21 июля. Все так же слаб и то же недоброе чувство к Льву. Записал о характерах. Надо попытаться. Ничего не работал. Ездил хорошо с Булгаковым. Обед. Читал "Вестник Европы". Гольденвейзер, Чертков. Опять припадок у Софьи Андреевны. Тяжело. Но не жалуюсь и не жалею себя. Ложусь спать. От Тани милое письмо о Франциске.

22 июля. Очень мало спал. Ничего не работал. Заснул до завтрака. Ездил с Гольденвейзером. Писал в лесу. Хорошо. Дома опять раздражение, волнение. За обедом еще хуже. Я взял на себя, и позвал гулять, и успокоил. Был Чертков. Натянуто, мучительно, тяжело. Терпи, казак. Читаю Лабрюйера.

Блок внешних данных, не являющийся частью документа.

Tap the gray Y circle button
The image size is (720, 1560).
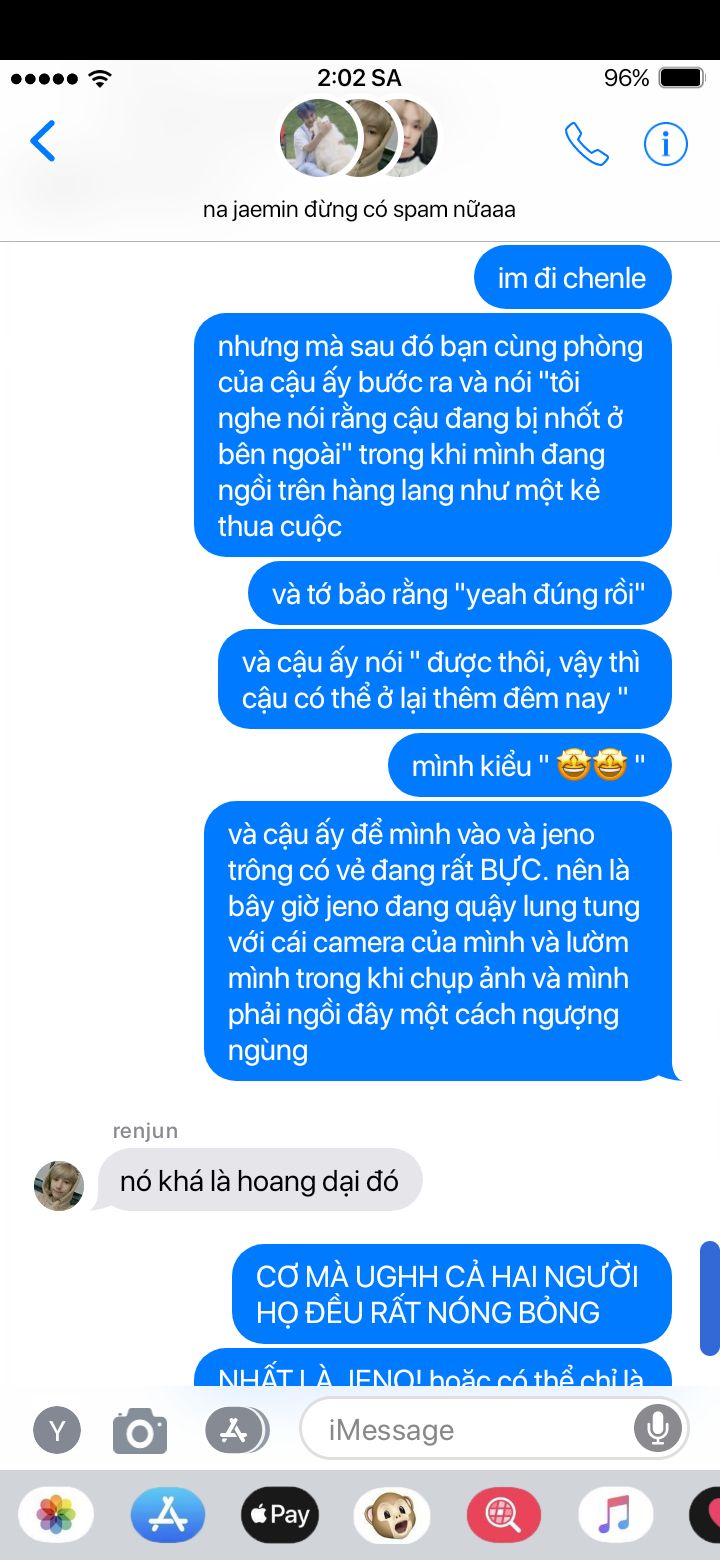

24 июля. Опять то же и в смысле здоровья, и в отношении к Софье Андреевне. Здоровье немного лучше. Но зато с Софьей Андреевной хуже. Вчера вечером она не отходила от меня и Черткова, чтобы не дать нам возможности говорить только вдвоем. Нынче опять то же. Но я встал и спросил его: согласен ли он с тем, что я написал ему? Она услыхала и спрашивала: о чем я говорил. Я сказал, что не хочу отвечать. И она ушла взволнованная и раздраженная. Я ничего не могу. Мне самому невыносимо тяжело. Ничего не делаю. Письма ничтожные, и читаю всякие пустяки. Ложусь спать и нездоровым, и беспокойным.

25. Соня всю ночь не спала. Решила уехать и уехала в Тулу, там свиделась с Андреем и вернулась совсем хорошая, но страшно измученная. Я все нездоров, но несколько лучше. Ничего не работал и не пытался. Говорил с Львом. Тщетно. [...]

27 июля. Опять все то же. Но только как будто затишье перед грозой. Андрей приходил спрашивать: есть ли бумага? Я сказал, что не желаю отвечать. Очень тяжело. Я не верю тому, чтобы они желали только денег. Это ужасно. Но для меня только хорошо. Ложусь спать. Приехал Сережа. [...]

28 июля. Все то же нездоровье - печень и нет умственной деятельности. Дома спокойно. Приехала Зося. Ездил с Душаном, Сережа тут был. Слава богу, все было преувеличено. Да, у меня нет уж дневника, откровенного, простого дневника. Надо завести.

29 июля. Поша приезжает, я рад. Все ничего не работаю. На душе не дурно. Хороший юноша Борисов был. Ездил с Душаном. Сыновья, очень тяжело. Написал Черткову письмецо. Зося приятна своей художественной, литературной чуткостью. Письма малоинтересные. Винт вечером., И хороший разговор с Николаевым. Думал хорошо о том, как надо отучать себя от мысли о будущем и еще о том - не помню.

30 июля. Здоровье немного лучше, много спал. Очень интересные письма. Ничего не делал, кроме писем. Ездил к Ивану Ивановичу, отдал корректуры. Дома обед. Поша с детьми, Гольденвейзер. С сыновьями так же чуждо. Думал хорошо о необходимости молчания. Буду стараться. Ложусь спать, проводив Зосю. Софья Андреевна огорчилась оттого, что не пригласили ее играть. Я ничего не говорил. Так и надо.

31 июля. Все не бодр, особенно умственно. Ничего не пишу - тем лучше. Письма неинтересные. Софья Андреевна хорошо говорила о вчерашнем, признавая свою чрезмерную чувствительность. Очень хорошо. Я ездил с Душа - ром. После обеда хотел читать, приехали Ладыженские и много говорили, и я много говорил лишнего. Получил письмо от Черткова и ответил ему несколько слов. Все хорошо. Ложусь спать.